Data for this task:
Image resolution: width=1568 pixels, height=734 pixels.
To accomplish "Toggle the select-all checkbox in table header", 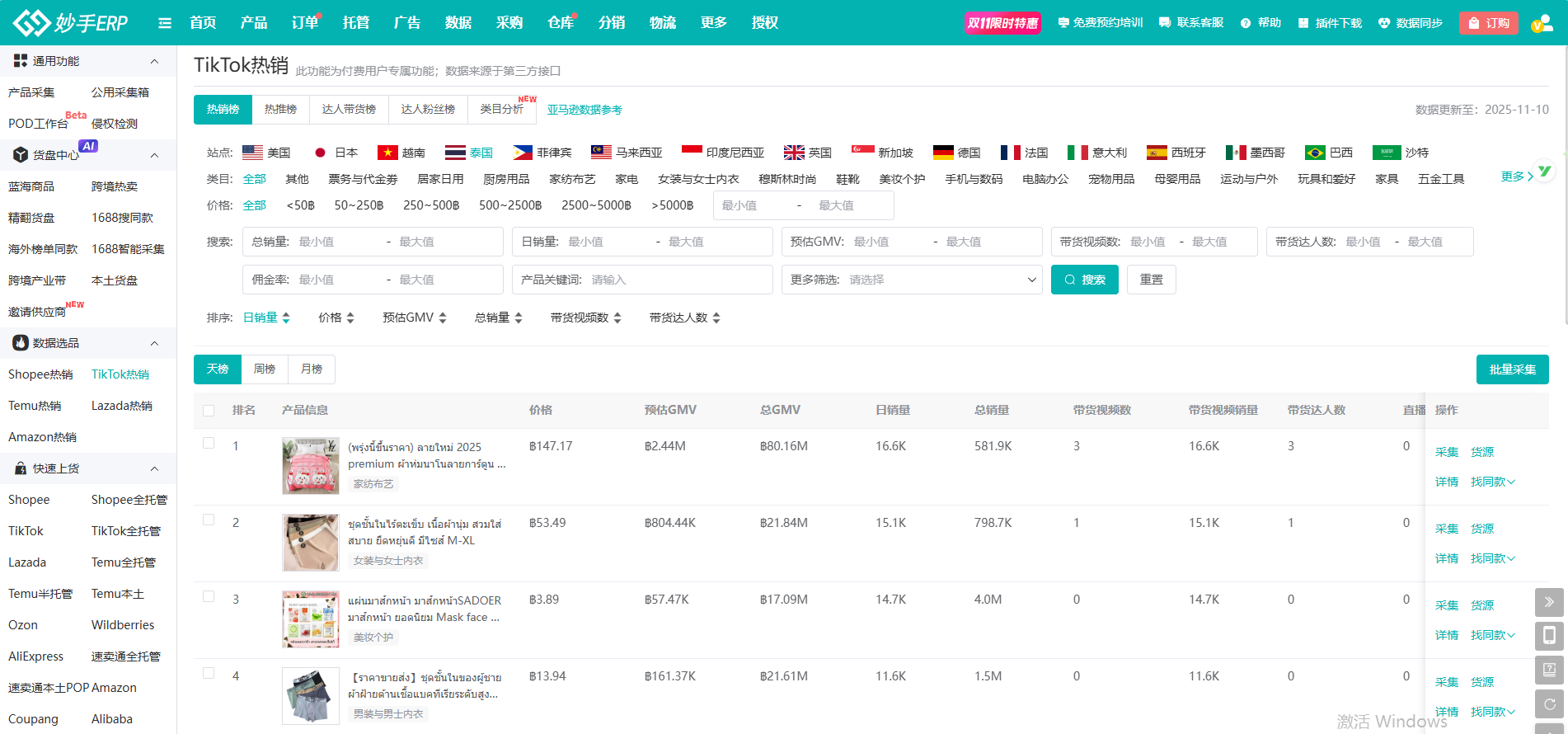I will 209,411.
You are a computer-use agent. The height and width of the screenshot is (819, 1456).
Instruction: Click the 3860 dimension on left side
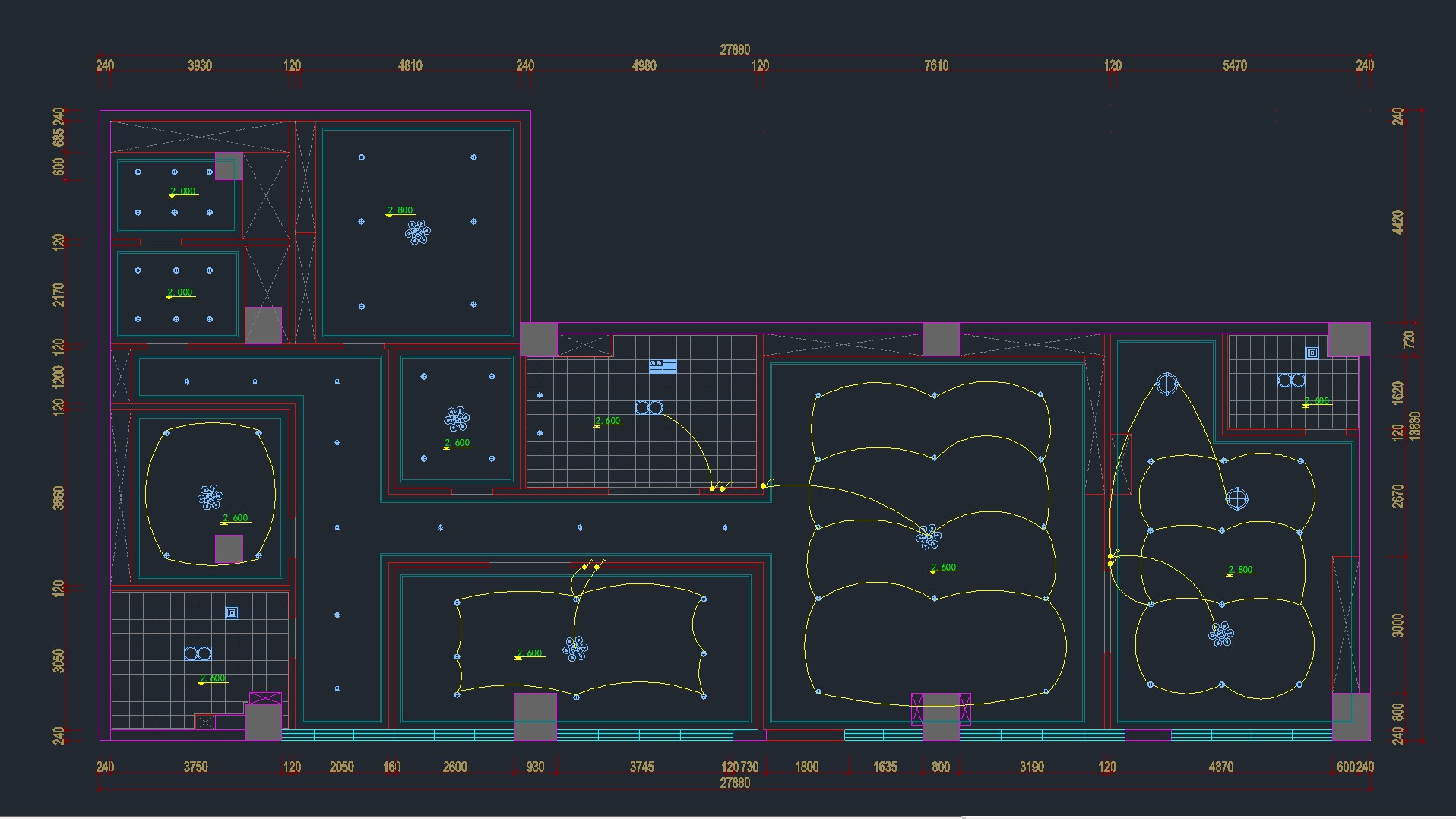[59, 498]
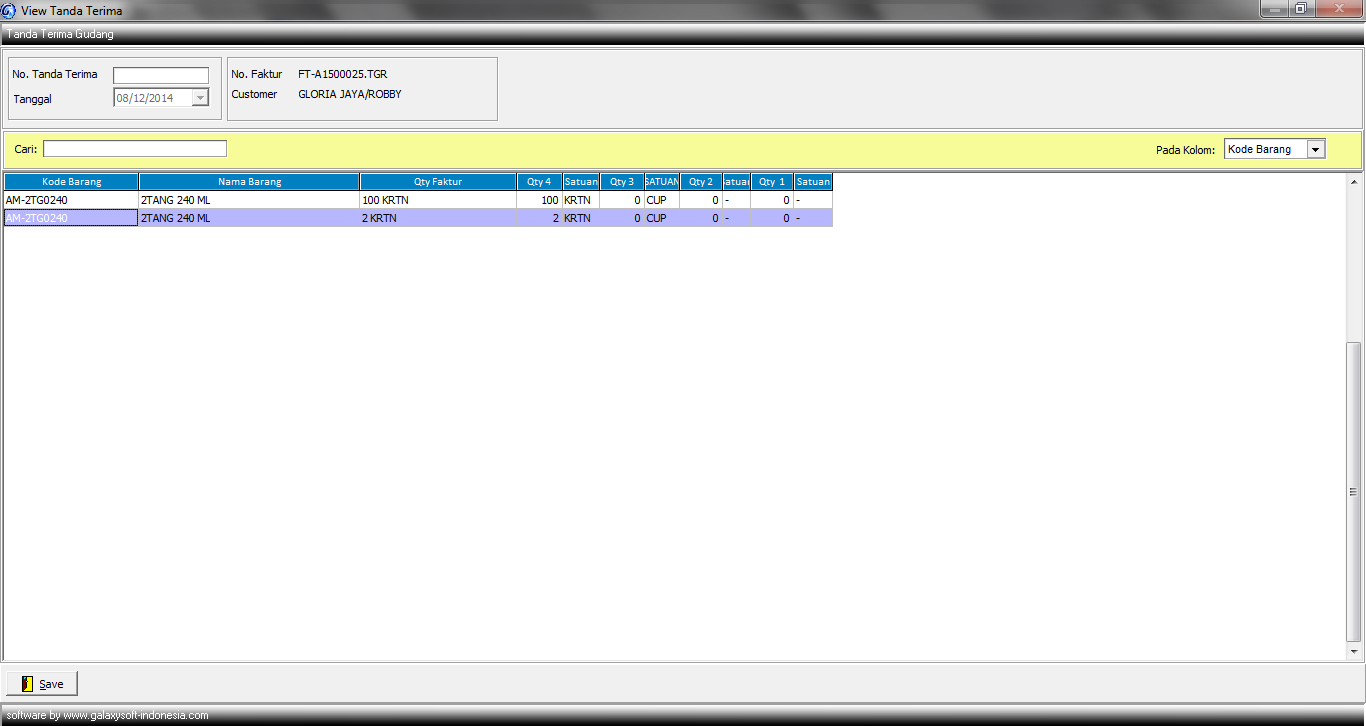This screenshot has width=1366, height=726.
Task: Select the Qty 4 column header
Action: point(539,182)
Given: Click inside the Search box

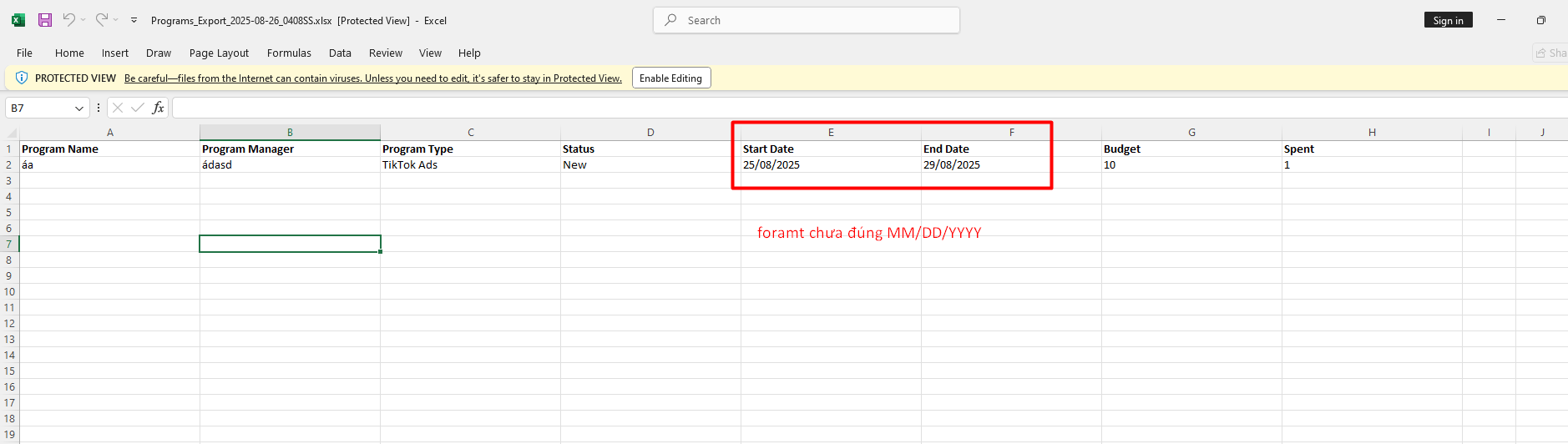Looking at the screenshot, I should tap(807, 20).
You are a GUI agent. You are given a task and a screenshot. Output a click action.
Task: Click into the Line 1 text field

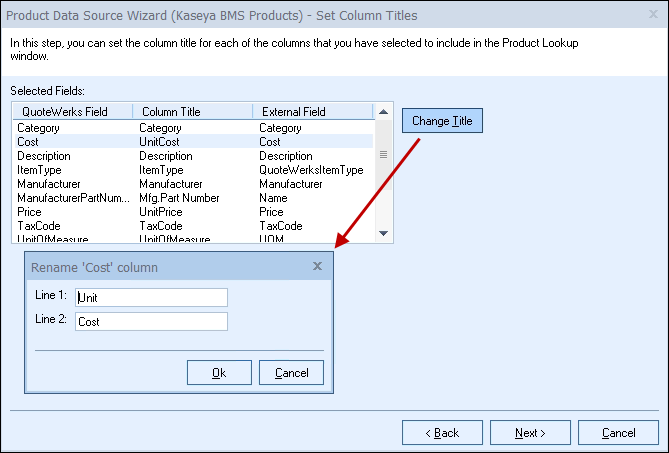tap(151, 297)
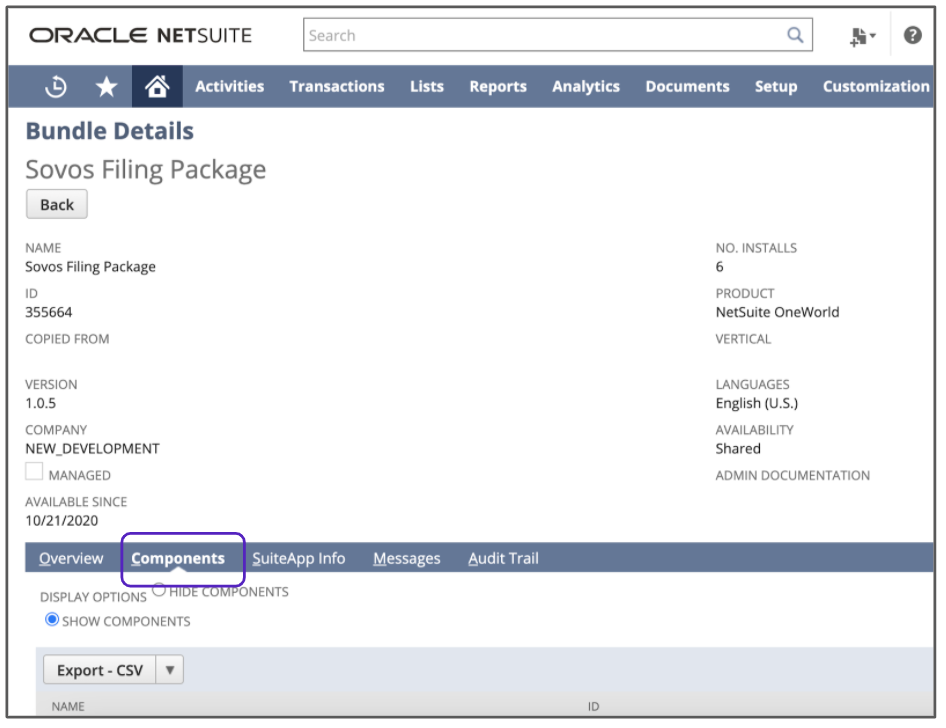Go to Home via house icon

157,87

Problem to work on:
Going through the listing above, count the lines in which the word "agent" appears, and give only the number.

Answer box:
2